During the early and mid-1980’s I was an attorney in private practice. Little by little I gravitated towards criminal law, which seemed to offer more glamorous and action-packed opportunities than the old grind-it-out prospects of business law, divorce or, worse yet, real estate. My clients were bank robbers, counterfeiters and drug dealers who, in the context of the times, were coke mules and mid-level distributors, though rarely the big guys who hid across the border in Mexico or Colombia. Most of the bank robbers and counterfeiters were sociopaths, unable to tell the truth even when it was in their own best interests, a hallmark of sociopathy. The coke mules and local dealers were often Mexican or Central American guys who’d snuck across the border and enjoyed the lifestyle, young men who wore snakeskin boots and carried handguns and most often copped a plea for five years in the Federal Penitentiary without holding a grudge against the system. One coterie of counterfeiters consisted of three Albanian gypsies from Montreal who stole a white Cadillac from a mortuary up there, drove it down to Kansas heading for Belize and got stopped on the Kansas Turnpike where cops discovered a couple hundred thousand dollars in lousy hundreds which had been manufactured at a warehouse in Hamburg. The Secret Service was hip to the money and the guys, and they went down.

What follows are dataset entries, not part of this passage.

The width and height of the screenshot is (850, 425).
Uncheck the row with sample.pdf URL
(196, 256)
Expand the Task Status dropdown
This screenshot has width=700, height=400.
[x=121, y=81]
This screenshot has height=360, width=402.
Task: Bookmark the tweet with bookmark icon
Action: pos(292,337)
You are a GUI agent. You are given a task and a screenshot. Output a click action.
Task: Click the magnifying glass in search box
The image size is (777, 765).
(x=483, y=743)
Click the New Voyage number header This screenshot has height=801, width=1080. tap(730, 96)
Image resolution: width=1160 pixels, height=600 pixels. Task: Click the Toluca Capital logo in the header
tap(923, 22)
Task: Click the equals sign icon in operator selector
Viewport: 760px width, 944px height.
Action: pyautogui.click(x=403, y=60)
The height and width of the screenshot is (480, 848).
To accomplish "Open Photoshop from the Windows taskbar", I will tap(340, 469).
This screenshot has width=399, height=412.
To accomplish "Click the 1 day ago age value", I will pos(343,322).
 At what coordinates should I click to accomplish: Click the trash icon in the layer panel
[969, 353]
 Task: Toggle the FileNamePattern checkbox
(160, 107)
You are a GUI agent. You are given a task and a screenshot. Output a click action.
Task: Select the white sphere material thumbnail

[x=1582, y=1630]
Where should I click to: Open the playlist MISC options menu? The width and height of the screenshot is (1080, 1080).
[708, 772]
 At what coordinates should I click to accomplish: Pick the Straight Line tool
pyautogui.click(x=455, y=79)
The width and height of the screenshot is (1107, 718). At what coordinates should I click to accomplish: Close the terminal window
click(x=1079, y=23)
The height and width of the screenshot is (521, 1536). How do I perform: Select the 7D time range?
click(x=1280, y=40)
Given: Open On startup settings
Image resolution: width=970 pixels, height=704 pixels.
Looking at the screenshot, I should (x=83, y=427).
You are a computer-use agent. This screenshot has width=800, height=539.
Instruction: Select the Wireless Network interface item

That’s when I began to write my first crime novels, which at the time were semi-noir private detectives stories. I’d write at night, on weekends, and read my stuff to friends after dinner, chapter by chapter. I thought my first manuscript was pretty good, though in retrospect it wasn’t by a long shot. I sent it around to writer’s I’d met on my book collecting forays to California and pretty soon I had a sheaf of modest recommendations from people like Bill Pronzini, Howard Brown, Steven Greenleaf and Loren Estleman. Armed with this, I thought I’d have a go at making a submission on my own—just let the manuscript fly to publisher’s who’d surely gobble up this wonderful work and make me famous, as well as rich.
To my surprise, an editor at the old Avon Books (a paperback house) wrote me a letter back promptly, telling me that given my recommendations she’d “take a chance”. Everbody knows that un-agented, unsolicited manuscripts rarely get published, but I thought I was off to the races and would soon be driving my own Gold Cadillac with girls in the front and girls in the back and way in the back, money in a sack.
About three weeks went by when one rainy morning I got a letter from Avon Books. I eagerly tore it open and read a short note from the editor who called my book, then titled “Uptown Wreck”, GRIM AND SPIRITLESS. She went on to say that she’d never read a book so humorless, which surprised me because I thought that in addition to its nicely-turned mystery, great period settings (early 1950s) and steamy prose, it was funny as hell. I suppose it didn’t help that the private detective in that first manuscript lost a finger and got beaten to a pulp more than once.
Undaunted I began to submit again and again, using my recommendations to gain entry to a host of small paperback houses that still flourished back then. Editors I wrote to didn’t exist, or had been fired, or had been replaced. My queries came back in the form of mimeographed rejections saying thanks but the “material is not for us”, or “does not suit or current needs”. In some cases, the company had gone out of business. In one, I was informed that the publisher had been “folded” into a larger company and I was out of luck. I began to feel grim and spiritless.
Maybe an agent was what I needed. I wrote to Loren Estleman who told me he’d recommend to his agent a first reading of my books. Pretty soon a manuscript was on its way to Ray Puechner in Milwaukee, who was Loren’s agent. Inside a week, Ray wrote me back that he loved the book and he’d been happy to represent me. It was another rainy day and I danced a jig on my front porch in anticipation of riches and fame. Reading on, however, I learned that Ray had decided to send the manuscript to…
Avon Books.
I sweated bullets because I hadn’t mentioned to Ray my many previous submissions, a very unprofessional thing. For the next few weeks I was in a funk, figuring I’d lost my agent and any chance in the business.
Then one day Ray telephoned to say he’d sold the book to Avon, naming an editor (not the grim and spiritless lady) who said she thought the manuscript needed some cutting, but that overall it was funny and engaging.
I didn’t get a lot of money for the book, but enough to buy myself a 1956 Buick Special from an old lady who drove it to church on Sunday. I loved that car and I’ll always be grateful to Ray Puechner of Milwaukee for taking a chance on me and making all the rest possible. Inside a year Ray was dead of a brain tumor, a great and generous man.